SELECTED TEXT:
-- Opening Marker --

In his latest work, Zero History, Gibson revisits the murky world of the mysterious Blue Ant ad agency, pitching its characters into a paranoia sodden, post-crash London. As the main characters seek to interact with the technological and brand saturation that permeates modern life, Gibson further explores his longstanding interest in how people act around new technologies, and how they can be manipulated for profit and control.

Gibson is a serial Trilogist, with Zero History representing the closing chapter in what could be described as a Trilogy of Trilogies. What began in Neuromancer – a prophetic vision of the dystopian, technological future and its potential impact on human behaviour – has slowly evolved through nine novels spanning three decades. Their themes suck Gibson’s visions of the future into a visceral present where technology has caught up, and even overtaken anything imaged in his early sci-fi stories. A great cultural recycler, who filters Beat Generation imagery through an ultra modern matrix, Gibson has never been more relevant as he reaches the apex of a 30 year literary journey.

-- Closing Marker --

GIVEN DATA:
-- Opening Marker --

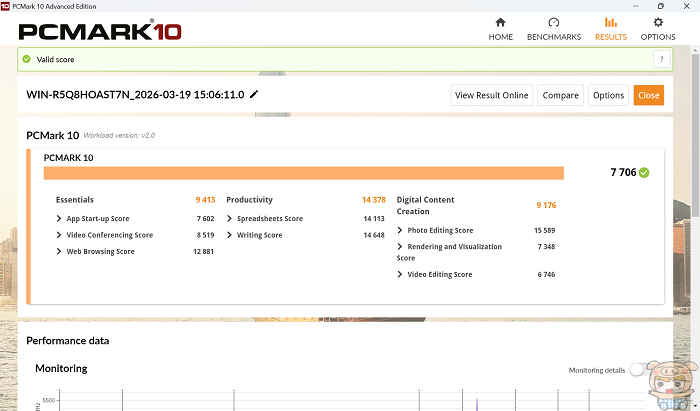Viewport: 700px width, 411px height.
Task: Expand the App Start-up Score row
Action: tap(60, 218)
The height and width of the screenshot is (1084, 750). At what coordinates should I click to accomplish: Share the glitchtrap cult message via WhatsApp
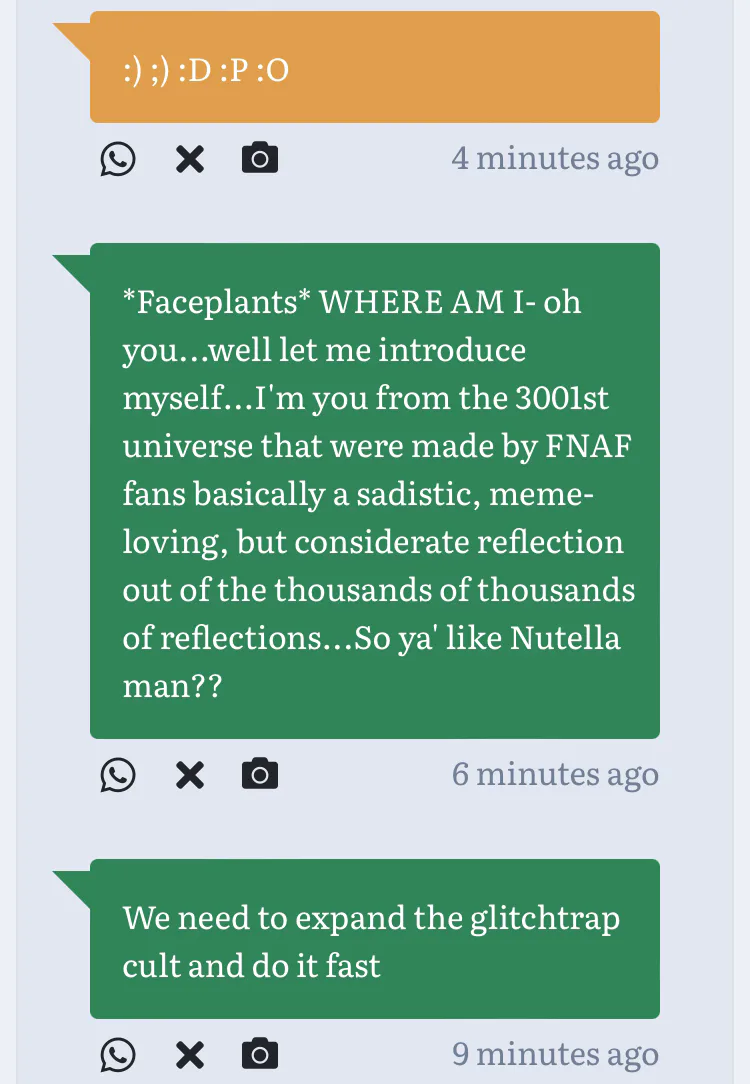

-- Closing Marker --
-- Opening Marker --

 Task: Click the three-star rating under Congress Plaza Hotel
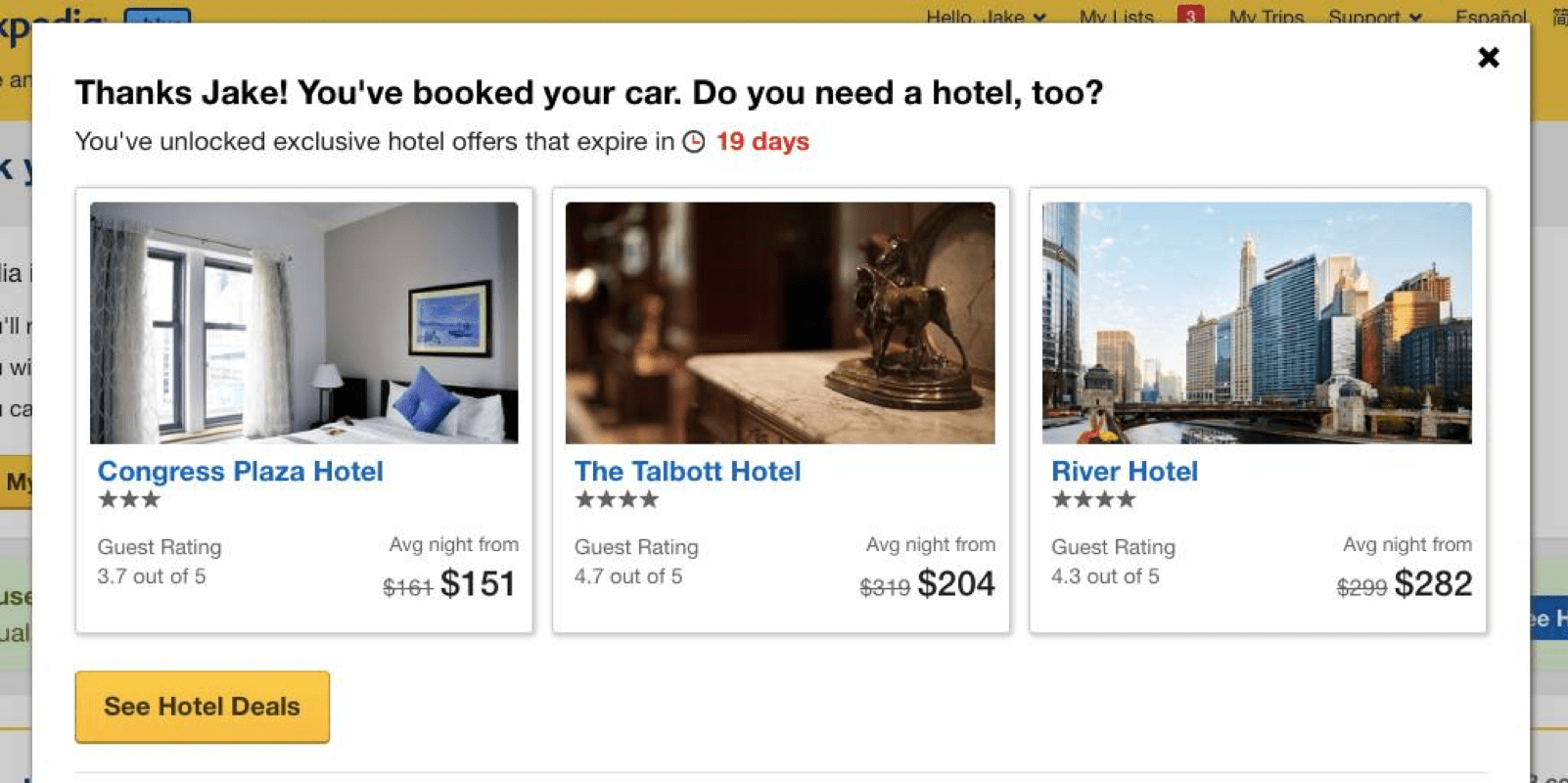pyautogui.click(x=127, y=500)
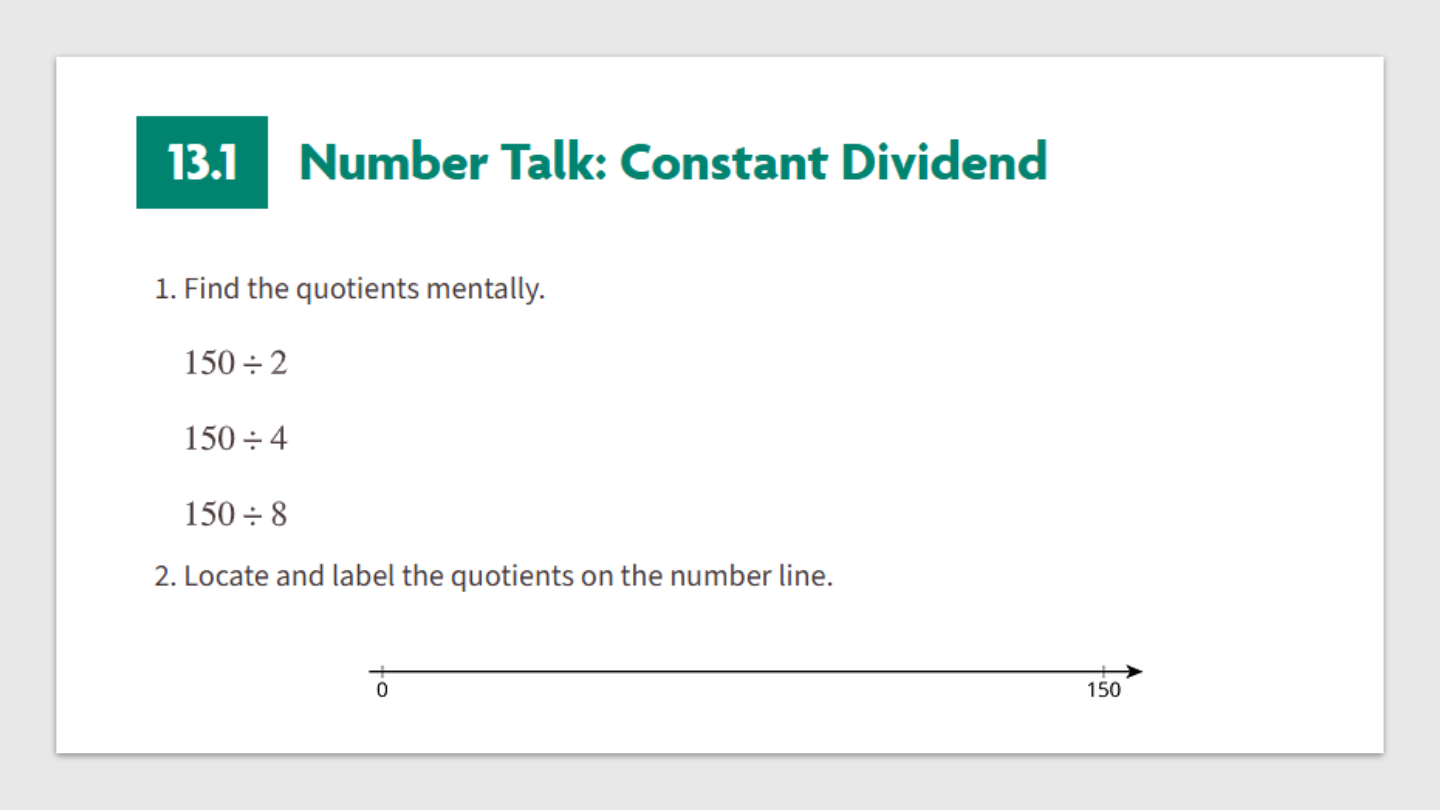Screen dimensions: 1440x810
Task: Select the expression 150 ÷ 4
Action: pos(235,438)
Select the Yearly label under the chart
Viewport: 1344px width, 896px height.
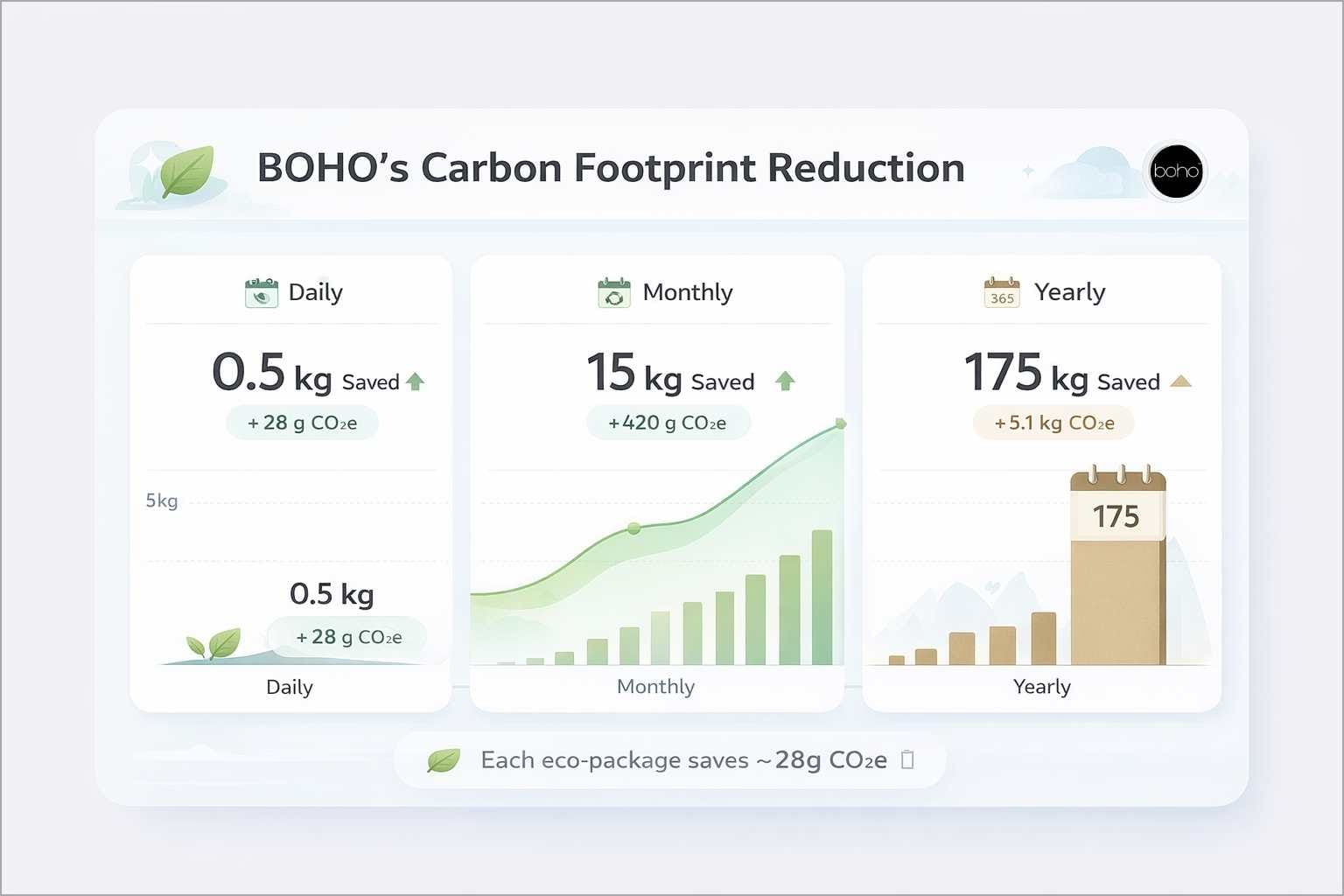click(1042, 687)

-- Closing Marker --

REQUIRED ACTIONS:
1. Rewrite the paragraph of the Zero History text beginning "Gibson is a serial Trilogist" as a bulleted list, keeping its main facts.
2. Answer these questions from the Zero History text:
(a) Which ad agency does Zero History return to?
(b) In what city is the novel set?
(c) How many novels does the text say Gibson's work has spanned?
3. Print the portion of the Zero History text that opens with the words "In his latest" and closes with "profit and control.", reproducing it word for word.

ANSWER SECTION:
1.
- Zero History closes what could be called Gibson's Trilogy of Trilogies.
- The series began with Neuromancer, a prophetic vision of a dystopian technological future and its effect on human behaviour.
- It has evolved through nine novels over three decades.
- Its themes pull Gibson's visions of the future into a present where technology has caught up with, and even overtaken, what his early sci-fi imagined.
- Gibson is a cultural recycler who filters Beat Generation imagery through an ultra modern matrix.
- At the apex of his 30-year literary journey, he has never been more relevant.

2.
(a) The Blue Ant ad agency.
(b) A post-crash London.
(c) Nine.

3.
In his latest work, Zero History, Gibson revisits the murky world of the mysterious Blue Ant ad agency, pitching its characters into a paranoia sodden, post-crash London. As the main characters seek to interact with the technological and brand saturation that permeates modern life, Gibson further explores his longstanding interest in how people act around new technologies, and how they can be manipulated for profit and control.